▶ **YOUR TASKS**
[1] In the forum thread about USB audio, which driver is named as the correct one for the UA-25EX?
[2] Write out word for word the stretch of the forum thread from "The good news" through "the correct driver.".

▶ **SUPPLIED TEXT**
Do you have the ALSA USB audio device driver enabled?

(Sorry about the redundant question. I have a headache today.   :Embarassed:  )

----------

## gentian

 *audiodef wrote:*   

> Do you have the ALSA USB audio device driver enabled?
> 
> (Sorry about the redundant question. I have a headache today.   )

  I didn't find such an option in the kernel :/

----------

## NeddySeagoon

gentian,

Switch it out of advanced mode and make it work like that first.

----------

## audiodef

 *NeddySeagoon wrote:*   

> gentian,
> 
> Switch it out of advanced mode and make it work like that first.

 

++!

----------

## audiodef

The good news is, this device is supported by JACK and ALSA:

http://jackaudio.org/device_support

and

http://www.alsa-project.org/main/index.php/Matrix:Vendor-Edirol (which you get by clicking on "supported by ALSA" in the first link)

When you click on "details" for the UA-25EX, you see that snd-usb-audio - which I suggested - is supposed to be the correct driver. 

Do you have JACK set up?

----------

## Gabriel_Blake

 *gentian wrote:*   

> I didn't find such an option in the kernel :/

 

It's there:

Device Drivers  --->

  Sound card support  --->

    Advanced Linux Sound Architecture  --->

      USB sound devices  --->

        USB Audio/MIDI driver

Also, if it's not a high-speed card (USB 1.1) you might also add:

Device Drivers  --->

  USB support  --->

    EHCI HCD (USB 2.0) support

    Root Hub Transaction Translators

----------

## gentian

 *Gabriel_Blake wrote:*   

>  *gentian wrote:*   I didn't find such an option in the kernel :/ 
> 
> It's there:
> 
> Device Drivers  --->
> ...

  Thanks. I'll try that.

----------

▶ **RECORD SET**
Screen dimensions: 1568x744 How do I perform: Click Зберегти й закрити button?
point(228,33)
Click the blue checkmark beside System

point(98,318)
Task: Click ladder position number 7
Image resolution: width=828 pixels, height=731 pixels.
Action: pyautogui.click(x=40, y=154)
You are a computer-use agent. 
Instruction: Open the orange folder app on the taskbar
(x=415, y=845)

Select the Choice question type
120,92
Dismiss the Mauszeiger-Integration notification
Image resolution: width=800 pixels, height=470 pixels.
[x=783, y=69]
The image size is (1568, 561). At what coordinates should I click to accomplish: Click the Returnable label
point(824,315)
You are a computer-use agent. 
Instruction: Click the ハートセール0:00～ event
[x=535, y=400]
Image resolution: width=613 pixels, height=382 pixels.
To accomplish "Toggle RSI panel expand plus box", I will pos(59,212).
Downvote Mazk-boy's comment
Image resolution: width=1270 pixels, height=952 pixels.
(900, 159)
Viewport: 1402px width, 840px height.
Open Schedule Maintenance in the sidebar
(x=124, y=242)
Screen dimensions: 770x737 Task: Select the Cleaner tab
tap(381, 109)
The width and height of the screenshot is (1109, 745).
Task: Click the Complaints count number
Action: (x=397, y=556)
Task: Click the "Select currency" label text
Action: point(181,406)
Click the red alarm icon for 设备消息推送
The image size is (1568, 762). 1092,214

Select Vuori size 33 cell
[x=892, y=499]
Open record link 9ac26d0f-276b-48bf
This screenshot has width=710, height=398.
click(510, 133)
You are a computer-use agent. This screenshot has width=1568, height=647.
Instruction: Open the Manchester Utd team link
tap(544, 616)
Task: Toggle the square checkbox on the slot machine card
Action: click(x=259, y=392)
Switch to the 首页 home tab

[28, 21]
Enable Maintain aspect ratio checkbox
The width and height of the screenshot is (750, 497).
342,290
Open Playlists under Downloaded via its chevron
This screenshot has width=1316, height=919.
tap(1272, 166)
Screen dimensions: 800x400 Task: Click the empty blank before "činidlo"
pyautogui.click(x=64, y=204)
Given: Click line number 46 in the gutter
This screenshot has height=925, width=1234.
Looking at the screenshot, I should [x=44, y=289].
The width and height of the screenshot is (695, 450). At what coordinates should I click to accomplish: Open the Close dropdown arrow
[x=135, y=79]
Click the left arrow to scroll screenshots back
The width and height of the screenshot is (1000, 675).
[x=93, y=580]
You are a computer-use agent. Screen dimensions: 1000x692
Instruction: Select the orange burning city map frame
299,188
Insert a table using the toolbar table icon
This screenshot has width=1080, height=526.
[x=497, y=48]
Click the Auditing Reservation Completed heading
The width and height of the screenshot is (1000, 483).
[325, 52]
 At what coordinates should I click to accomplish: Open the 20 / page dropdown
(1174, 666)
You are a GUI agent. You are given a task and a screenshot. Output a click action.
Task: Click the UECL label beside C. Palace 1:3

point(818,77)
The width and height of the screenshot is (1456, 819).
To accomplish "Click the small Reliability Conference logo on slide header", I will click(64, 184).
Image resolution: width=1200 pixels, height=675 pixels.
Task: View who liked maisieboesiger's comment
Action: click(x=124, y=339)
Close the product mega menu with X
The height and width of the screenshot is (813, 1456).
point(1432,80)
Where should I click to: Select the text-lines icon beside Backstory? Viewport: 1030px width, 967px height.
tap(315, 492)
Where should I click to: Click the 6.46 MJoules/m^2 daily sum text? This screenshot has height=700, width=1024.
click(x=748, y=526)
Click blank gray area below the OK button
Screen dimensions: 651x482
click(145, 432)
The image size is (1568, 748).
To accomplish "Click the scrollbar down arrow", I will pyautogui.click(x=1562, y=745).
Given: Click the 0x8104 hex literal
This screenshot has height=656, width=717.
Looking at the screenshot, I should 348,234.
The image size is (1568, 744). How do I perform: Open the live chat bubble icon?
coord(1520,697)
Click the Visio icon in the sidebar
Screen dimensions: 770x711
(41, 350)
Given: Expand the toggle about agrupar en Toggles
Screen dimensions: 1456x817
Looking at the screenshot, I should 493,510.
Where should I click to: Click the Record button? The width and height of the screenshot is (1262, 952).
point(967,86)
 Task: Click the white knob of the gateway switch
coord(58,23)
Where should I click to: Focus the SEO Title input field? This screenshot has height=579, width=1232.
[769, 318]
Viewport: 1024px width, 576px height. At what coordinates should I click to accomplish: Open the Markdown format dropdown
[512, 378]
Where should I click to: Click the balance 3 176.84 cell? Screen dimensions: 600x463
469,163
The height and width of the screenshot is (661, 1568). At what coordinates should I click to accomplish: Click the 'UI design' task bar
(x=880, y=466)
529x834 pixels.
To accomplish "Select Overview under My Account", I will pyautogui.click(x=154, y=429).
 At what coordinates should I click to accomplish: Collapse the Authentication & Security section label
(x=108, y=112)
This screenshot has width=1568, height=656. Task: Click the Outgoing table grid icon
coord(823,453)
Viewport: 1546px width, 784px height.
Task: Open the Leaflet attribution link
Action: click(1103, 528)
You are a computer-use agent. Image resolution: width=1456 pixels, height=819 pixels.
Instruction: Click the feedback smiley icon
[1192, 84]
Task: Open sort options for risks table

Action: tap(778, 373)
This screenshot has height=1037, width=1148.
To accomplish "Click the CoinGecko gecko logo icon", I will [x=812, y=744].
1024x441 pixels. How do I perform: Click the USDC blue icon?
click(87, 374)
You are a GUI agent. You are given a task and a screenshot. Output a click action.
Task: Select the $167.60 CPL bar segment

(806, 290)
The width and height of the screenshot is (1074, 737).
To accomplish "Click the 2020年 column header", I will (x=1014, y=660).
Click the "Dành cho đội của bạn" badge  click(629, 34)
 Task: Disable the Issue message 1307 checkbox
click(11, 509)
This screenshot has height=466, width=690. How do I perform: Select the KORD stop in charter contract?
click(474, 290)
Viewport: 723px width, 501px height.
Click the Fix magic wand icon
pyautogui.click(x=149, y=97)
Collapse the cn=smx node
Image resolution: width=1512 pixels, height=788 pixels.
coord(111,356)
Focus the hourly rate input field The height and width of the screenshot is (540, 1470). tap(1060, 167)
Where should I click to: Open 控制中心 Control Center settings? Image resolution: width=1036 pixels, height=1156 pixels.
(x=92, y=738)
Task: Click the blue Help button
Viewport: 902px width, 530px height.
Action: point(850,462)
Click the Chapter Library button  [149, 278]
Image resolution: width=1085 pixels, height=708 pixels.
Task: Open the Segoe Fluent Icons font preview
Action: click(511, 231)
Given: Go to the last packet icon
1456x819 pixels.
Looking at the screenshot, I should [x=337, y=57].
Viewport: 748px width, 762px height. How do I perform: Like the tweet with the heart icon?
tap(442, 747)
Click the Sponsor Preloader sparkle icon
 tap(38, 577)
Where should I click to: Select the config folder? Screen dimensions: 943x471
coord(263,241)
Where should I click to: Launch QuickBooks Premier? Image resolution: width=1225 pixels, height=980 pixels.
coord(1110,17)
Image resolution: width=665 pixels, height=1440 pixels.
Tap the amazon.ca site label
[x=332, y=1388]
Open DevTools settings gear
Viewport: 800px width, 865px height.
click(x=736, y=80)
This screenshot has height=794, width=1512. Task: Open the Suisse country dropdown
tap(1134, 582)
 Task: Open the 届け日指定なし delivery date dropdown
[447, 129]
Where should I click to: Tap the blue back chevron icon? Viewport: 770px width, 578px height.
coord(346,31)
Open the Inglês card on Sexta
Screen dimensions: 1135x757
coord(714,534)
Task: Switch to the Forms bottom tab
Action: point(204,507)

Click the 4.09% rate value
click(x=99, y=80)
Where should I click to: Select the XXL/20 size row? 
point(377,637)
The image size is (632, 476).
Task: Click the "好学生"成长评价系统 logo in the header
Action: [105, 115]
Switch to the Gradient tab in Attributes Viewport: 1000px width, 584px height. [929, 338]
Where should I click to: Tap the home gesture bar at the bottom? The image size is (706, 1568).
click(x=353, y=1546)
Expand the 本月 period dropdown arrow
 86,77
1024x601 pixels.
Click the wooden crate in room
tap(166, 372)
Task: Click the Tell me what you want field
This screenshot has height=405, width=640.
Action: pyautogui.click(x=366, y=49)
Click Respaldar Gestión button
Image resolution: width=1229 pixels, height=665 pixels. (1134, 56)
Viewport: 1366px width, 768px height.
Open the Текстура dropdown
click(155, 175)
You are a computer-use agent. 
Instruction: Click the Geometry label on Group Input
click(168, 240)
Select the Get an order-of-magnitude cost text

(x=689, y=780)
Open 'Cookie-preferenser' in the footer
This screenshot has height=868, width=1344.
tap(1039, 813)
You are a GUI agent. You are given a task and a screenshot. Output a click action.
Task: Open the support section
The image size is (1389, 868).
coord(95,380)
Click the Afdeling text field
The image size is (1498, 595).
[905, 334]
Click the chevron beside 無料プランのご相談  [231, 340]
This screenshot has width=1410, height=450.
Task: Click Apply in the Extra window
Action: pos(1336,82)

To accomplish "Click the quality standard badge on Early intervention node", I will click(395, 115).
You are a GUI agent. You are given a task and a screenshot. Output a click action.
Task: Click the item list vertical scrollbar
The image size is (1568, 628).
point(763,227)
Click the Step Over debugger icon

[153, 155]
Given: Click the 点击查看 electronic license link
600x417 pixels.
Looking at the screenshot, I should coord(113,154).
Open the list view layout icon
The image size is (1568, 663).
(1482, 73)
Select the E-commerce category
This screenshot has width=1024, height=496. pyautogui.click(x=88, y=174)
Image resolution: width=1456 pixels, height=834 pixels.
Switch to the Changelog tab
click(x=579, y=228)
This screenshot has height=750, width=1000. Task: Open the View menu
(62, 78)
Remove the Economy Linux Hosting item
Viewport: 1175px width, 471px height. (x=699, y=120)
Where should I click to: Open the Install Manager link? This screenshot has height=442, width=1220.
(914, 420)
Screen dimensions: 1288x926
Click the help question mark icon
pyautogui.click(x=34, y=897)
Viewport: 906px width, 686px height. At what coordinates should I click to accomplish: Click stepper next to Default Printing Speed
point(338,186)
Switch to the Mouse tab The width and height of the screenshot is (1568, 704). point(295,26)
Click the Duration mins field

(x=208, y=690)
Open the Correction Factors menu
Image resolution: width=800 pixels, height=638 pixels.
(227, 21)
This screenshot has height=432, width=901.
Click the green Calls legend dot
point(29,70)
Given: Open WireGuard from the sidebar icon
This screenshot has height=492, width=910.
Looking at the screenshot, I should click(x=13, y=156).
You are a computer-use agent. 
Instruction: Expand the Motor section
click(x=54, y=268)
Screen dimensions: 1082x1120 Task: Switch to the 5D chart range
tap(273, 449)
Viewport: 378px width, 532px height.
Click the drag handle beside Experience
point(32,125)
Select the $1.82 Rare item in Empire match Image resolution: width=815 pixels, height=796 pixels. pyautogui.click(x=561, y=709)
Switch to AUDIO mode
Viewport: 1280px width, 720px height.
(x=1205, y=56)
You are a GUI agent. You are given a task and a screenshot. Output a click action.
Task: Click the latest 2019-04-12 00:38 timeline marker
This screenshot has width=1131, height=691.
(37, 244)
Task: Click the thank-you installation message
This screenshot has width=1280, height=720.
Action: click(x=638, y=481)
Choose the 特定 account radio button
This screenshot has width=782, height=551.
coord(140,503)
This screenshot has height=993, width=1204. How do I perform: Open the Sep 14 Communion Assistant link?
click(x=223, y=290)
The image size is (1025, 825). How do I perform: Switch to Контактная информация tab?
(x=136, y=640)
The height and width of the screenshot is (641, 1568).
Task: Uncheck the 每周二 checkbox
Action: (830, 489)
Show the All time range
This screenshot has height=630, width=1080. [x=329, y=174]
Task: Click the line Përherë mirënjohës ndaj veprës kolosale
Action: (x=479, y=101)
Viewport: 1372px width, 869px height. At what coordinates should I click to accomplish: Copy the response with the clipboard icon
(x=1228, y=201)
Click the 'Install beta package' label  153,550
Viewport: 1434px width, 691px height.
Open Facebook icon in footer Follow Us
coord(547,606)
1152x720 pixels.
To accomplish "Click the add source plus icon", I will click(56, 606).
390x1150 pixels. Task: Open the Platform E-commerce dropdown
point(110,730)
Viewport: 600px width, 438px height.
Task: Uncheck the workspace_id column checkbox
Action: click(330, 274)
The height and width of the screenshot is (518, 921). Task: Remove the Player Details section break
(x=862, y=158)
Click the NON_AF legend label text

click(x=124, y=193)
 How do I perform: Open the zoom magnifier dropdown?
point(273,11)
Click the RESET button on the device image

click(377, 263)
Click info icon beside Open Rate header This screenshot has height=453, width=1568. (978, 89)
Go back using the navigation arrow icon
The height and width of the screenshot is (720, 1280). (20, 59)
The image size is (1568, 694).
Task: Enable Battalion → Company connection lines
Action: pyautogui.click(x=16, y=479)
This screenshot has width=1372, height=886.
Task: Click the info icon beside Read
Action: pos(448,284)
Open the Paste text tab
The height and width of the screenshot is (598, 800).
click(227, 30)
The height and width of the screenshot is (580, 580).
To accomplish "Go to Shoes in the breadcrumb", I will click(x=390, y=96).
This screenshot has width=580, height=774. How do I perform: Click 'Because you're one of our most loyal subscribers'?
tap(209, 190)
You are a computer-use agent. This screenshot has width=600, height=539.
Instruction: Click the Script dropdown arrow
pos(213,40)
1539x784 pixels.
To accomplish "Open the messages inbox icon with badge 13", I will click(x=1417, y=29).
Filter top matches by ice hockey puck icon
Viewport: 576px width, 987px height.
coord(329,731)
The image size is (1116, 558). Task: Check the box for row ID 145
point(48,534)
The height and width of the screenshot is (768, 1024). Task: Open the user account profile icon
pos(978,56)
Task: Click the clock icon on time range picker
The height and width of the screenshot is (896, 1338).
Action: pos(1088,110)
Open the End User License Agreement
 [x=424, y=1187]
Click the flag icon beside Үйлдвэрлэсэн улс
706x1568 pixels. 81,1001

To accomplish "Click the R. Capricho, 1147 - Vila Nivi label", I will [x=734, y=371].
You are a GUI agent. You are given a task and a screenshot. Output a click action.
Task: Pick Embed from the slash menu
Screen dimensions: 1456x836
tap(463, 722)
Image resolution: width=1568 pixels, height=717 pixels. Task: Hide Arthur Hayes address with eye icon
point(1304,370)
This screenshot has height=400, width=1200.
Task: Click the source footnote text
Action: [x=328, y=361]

▶ **TASK ANSWERS**
[1] snd-usb-audio

[2]
The good news is, this device is supported by JACK and ALSA:

http://jackaudio.org/device_support

and

http://www.alsa-project.org/main/index.php/Matrix:Vendor-Edirol (which you get by clicking on "supported by ALSA" in the first link)

When you click on "details" for the UA-25EX, you see that snd-usb-audio - which I suggested - is supposed to be the correct driver.